#### LISTED ENTRIES ####

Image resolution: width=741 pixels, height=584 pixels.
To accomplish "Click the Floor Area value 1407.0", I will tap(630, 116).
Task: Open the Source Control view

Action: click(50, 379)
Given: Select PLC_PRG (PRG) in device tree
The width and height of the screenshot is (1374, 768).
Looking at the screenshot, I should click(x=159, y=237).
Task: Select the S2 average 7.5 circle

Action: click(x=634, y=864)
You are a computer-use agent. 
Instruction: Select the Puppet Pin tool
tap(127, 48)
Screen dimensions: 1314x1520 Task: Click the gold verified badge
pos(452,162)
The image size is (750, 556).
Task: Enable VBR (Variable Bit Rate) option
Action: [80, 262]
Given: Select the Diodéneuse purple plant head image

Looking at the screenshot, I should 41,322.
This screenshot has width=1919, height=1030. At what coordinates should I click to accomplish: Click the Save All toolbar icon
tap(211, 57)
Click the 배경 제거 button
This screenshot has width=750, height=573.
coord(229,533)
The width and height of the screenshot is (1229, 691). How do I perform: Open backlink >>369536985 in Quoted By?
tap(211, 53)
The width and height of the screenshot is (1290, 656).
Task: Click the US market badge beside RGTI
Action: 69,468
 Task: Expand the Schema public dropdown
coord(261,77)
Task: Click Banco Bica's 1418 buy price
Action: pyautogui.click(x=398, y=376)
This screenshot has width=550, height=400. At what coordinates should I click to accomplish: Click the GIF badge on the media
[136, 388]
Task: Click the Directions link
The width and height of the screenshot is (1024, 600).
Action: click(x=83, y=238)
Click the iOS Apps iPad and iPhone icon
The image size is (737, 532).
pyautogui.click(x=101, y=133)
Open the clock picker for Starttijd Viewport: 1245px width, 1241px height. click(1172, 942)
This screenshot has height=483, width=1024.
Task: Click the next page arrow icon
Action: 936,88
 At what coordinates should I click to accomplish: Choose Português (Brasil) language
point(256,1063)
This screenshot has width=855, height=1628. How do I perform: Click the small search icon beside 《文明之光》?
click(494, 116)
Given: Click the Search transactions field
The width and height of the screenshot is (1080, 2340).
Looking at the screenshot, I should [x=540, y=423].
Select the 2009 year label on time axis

####

PROBLEM STATEMENT:
Line by line, transcribe the material exactly.

WRITTEN RESPONSE:
Image resolution: width=741 pixels, height=584 pixels.
To accomplish "Click the Floor Area value 1407.0", I will tap(630, 116).
Task: Open the Source Control view

Action: click(50, 379)
Given: Select PLC_PRG (PRG) in device tree
The width and height of the screenshot is (1374, 768).
Looking at the screenshot, I should click(x=159, y=237).
Task: Select the S2 average 7.5 circle

Action: click(x=634, y=864)
You are a computer-use agent. 
Instruction: Select the Puppet Pin tool
tap(127, 48)
Screen dimensions: 1314x1520 Task: Click the gold verified badge
pos(452,162)
The image size is (750, 556).
Task: Enable VBR (Variable Bit Rate) option
Action: [80, 262]
Given: Select the Diodéneuse purple plant head image

Looking at the screenshot, I should 41,322.
This screenshot has width=1919, height=1030. At what coordinates should I click to accomplish: Click the Save All toolbar icon
tap(211, 57)
Click the 배경 제거 button
This screenshot has width=750, height=573.
coord(229,533)
The width and height of the screenshot is (1229, 691). How do I perform: Open backlink >>369536985 in Quoted By?
tap(211, 53)
The width and height of the screenshot is (1290, 656).
Task: Click the US market badge beside RGTI
Action: 69,468
 Task: Expand the Schema public dropdown
coord(261,77)
Task: Click Banco Bica's 1418 buy price
Action: pyautogui.click(x=398, y=376)
This screenshot has width=550, height=400. At what coordinates should I click to accomplish: Click the GIF badge on the media
[136, 388]
Task: Click the Directions link
The width and height of the screenshot is (1024, 600).
Action: click(x=83, y=238)
Click the iOS Apps iPad and iPhone icon
The image size is (737, 532).
pyautogui.click(x=101, y=133)
Open the clock picker for Starttijd Viewport: 1245px width, 1241px height. click(1172, 942)
This screenshot has height=483, width=1024.
Task: Click the next page arrow icon
Action: 936,88
 At what coordinates should I click to accomplish: Choose Português (Brasil) language
point(256,1063)
This screenshot has width=855, height=1628. How do I perform: Click the small search icon beside 《文明之光》?
click(494, 116)
Given: Click the Search transactions field
The width and height of the screenshot is (1080, 2340).
Looking at the screenshot, I should [x=540, y=423].
Select the 2009 year label on time axis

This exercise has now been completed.